*Assignment*. No pictures should be carried over. Output all other parts of the entries verbatim.

Saved data entries:
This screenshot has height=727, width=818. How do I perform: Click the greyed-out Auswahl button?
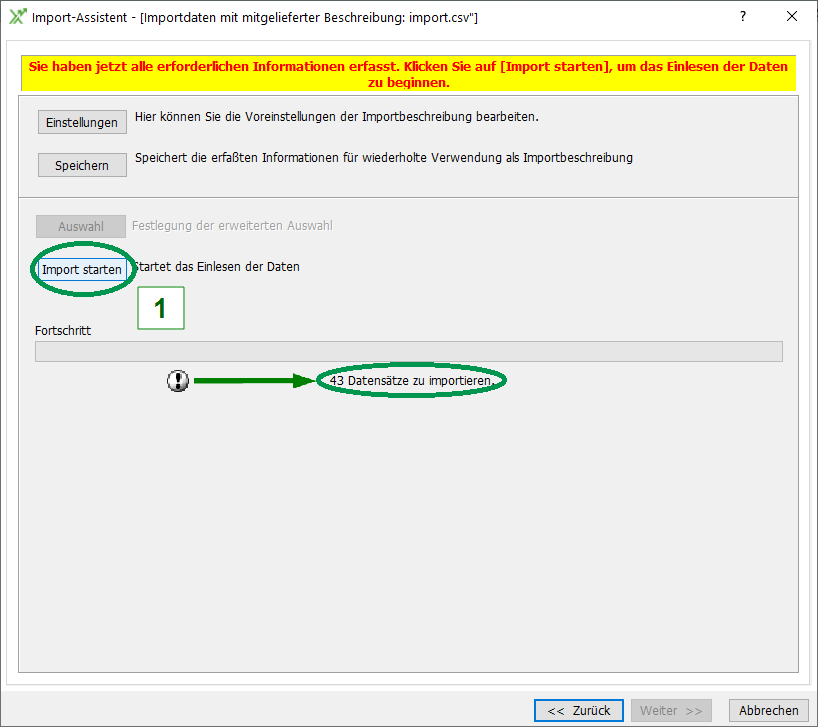(x=81, y=227)
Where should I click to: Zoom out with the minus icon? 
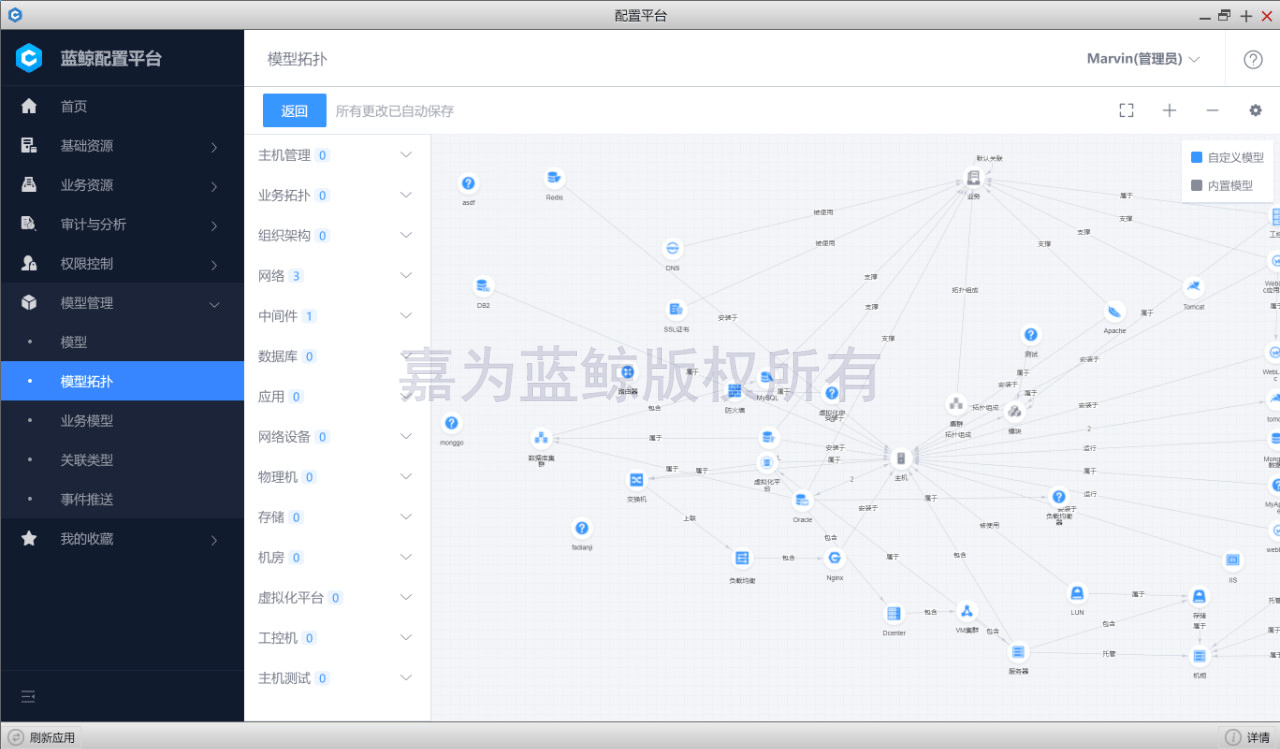click(x=1212, y=110)
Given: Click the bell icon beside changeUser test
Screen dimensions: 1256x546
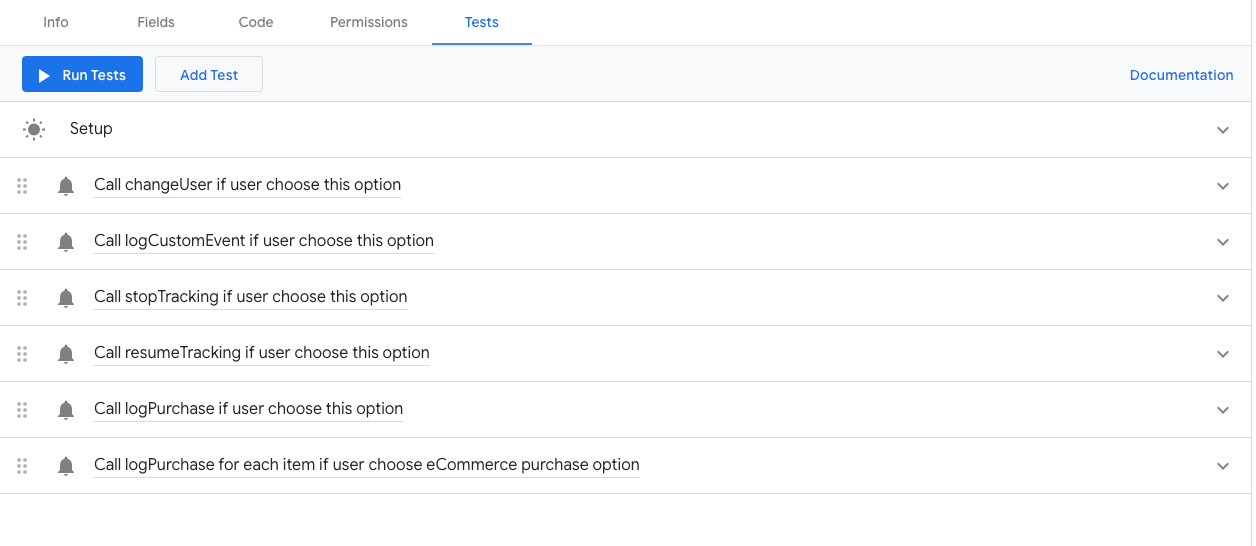Looking at the screenshot, I should pos(66,186).
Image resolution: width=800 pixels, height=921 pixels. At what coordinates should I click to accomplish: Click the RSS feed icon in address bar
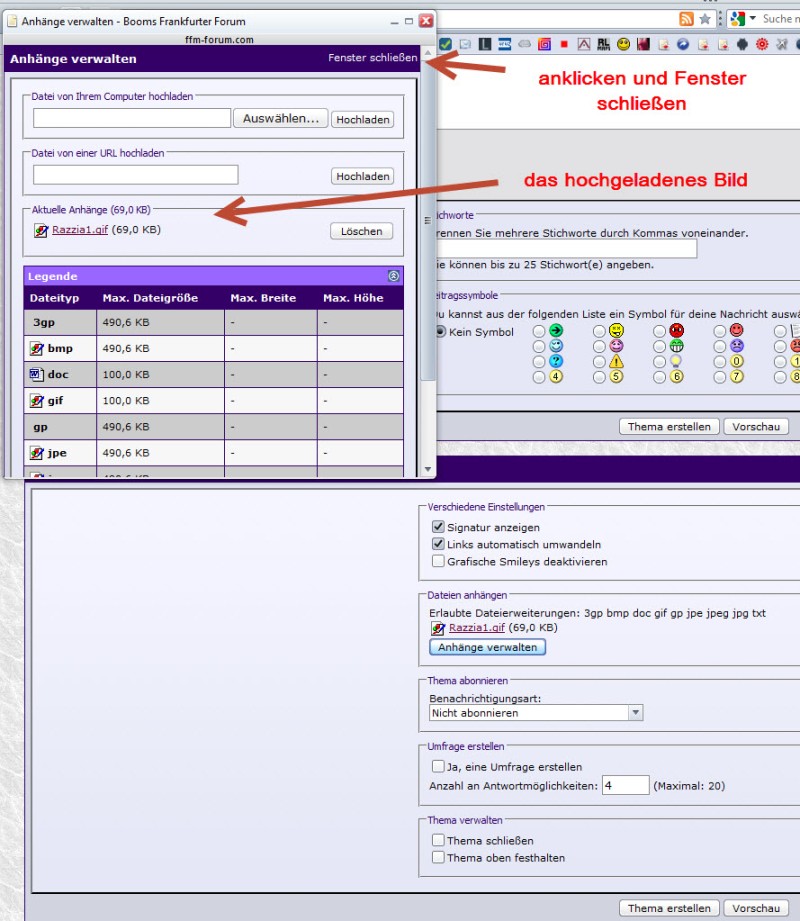point(687,19)
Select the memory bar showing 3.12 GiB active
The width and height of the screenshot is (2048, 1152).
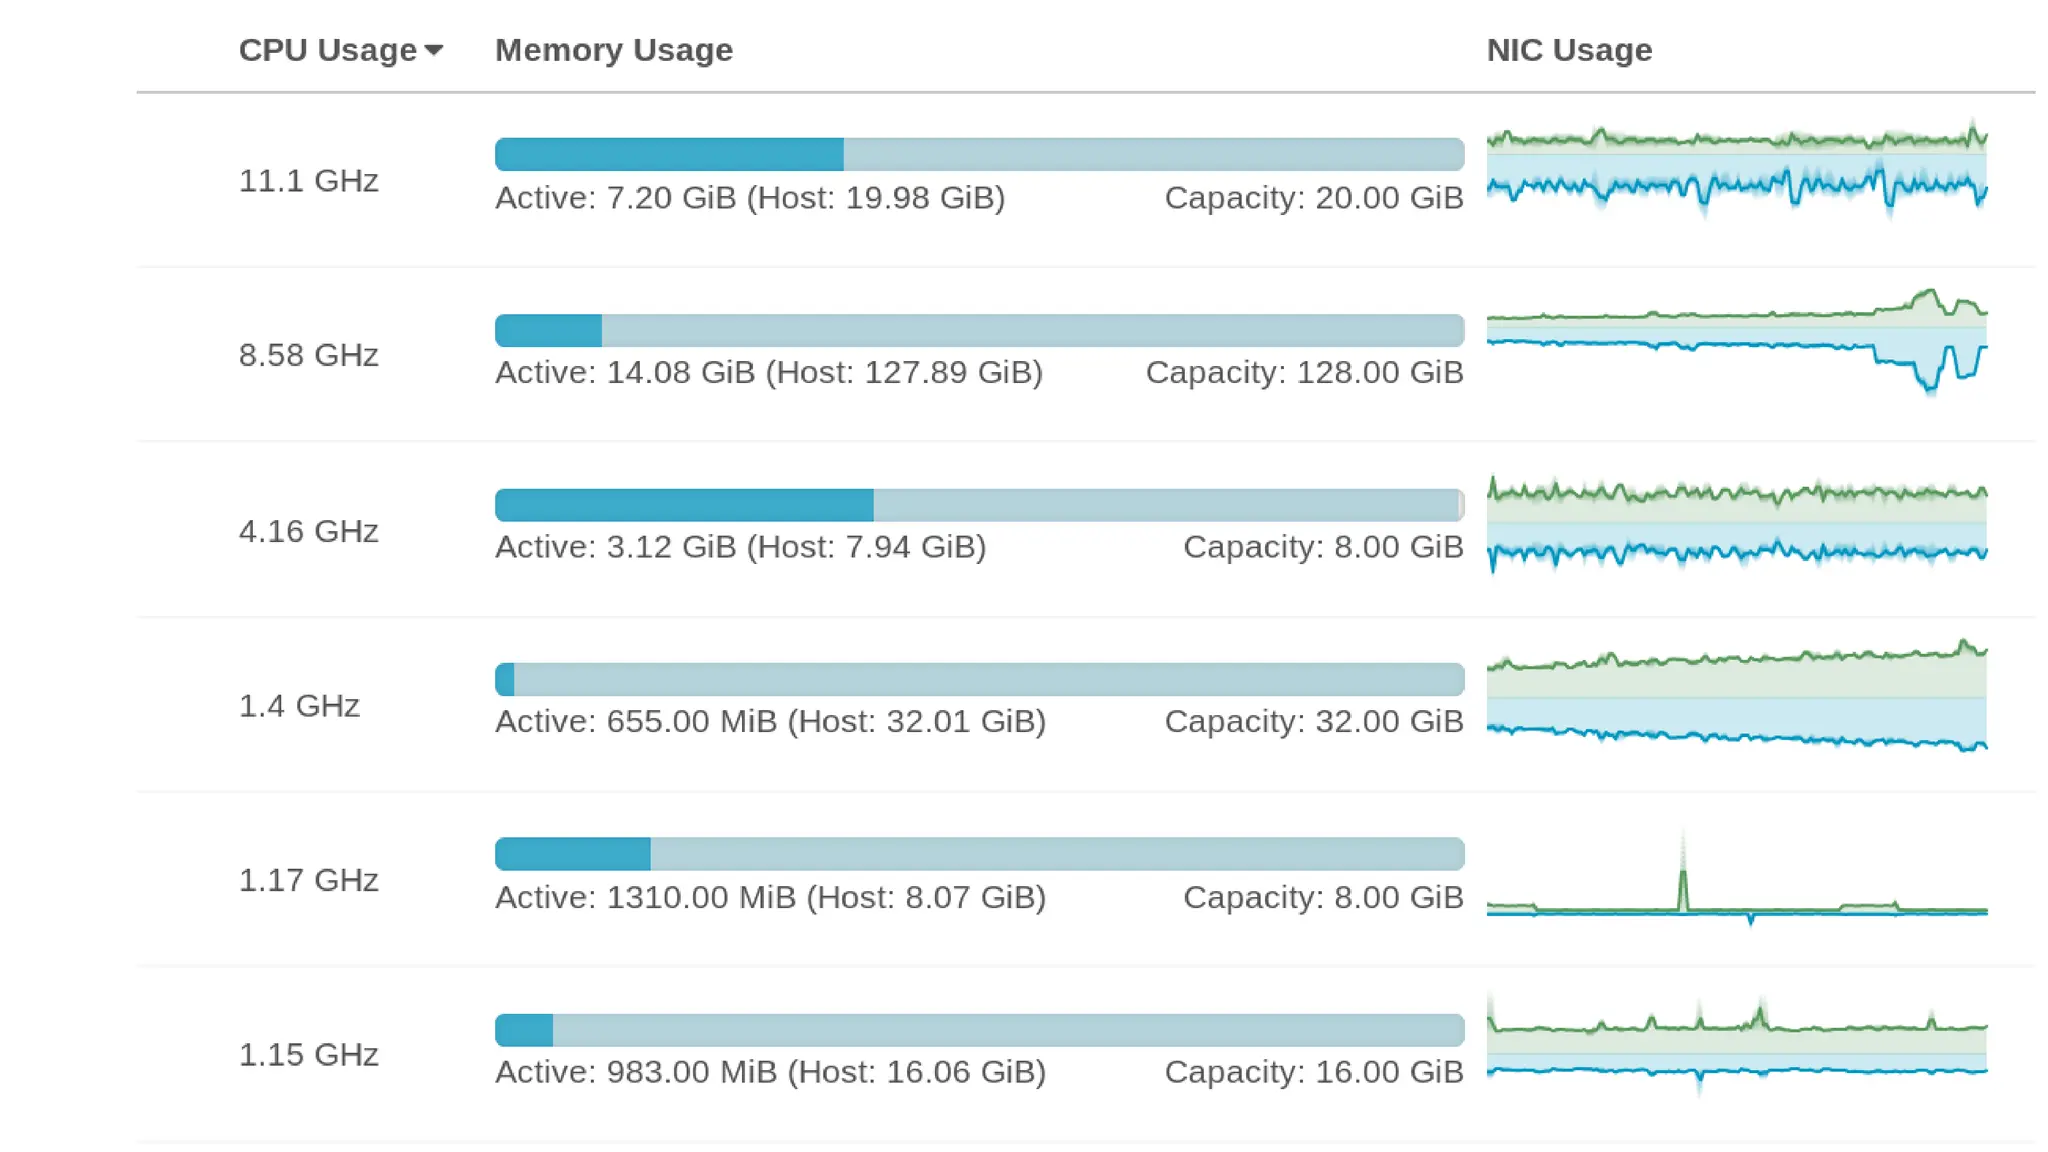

*Response to this exercise*.
This screenshot has height=727, width=818. How do I perform: Click the greyed-out Auswahl button?
(x=81, y=227)
Where should I click to: Zoom out with the minus icon? 
click(x=1212, y=110)
Given: Click the bell icon beside changeUser test
Screen dimensions: 1256x546
Looking at the screenshot, I should pos(66,186).
Image resolution: width=800 pixels, height=921 pixels. At what coordinates should I click to accomplish: Click the RSS feed icon in address bar
point(687,19)
Select the memory bar showing 3.12 GiB active
The width and height of the screenshot is (2048, 1152).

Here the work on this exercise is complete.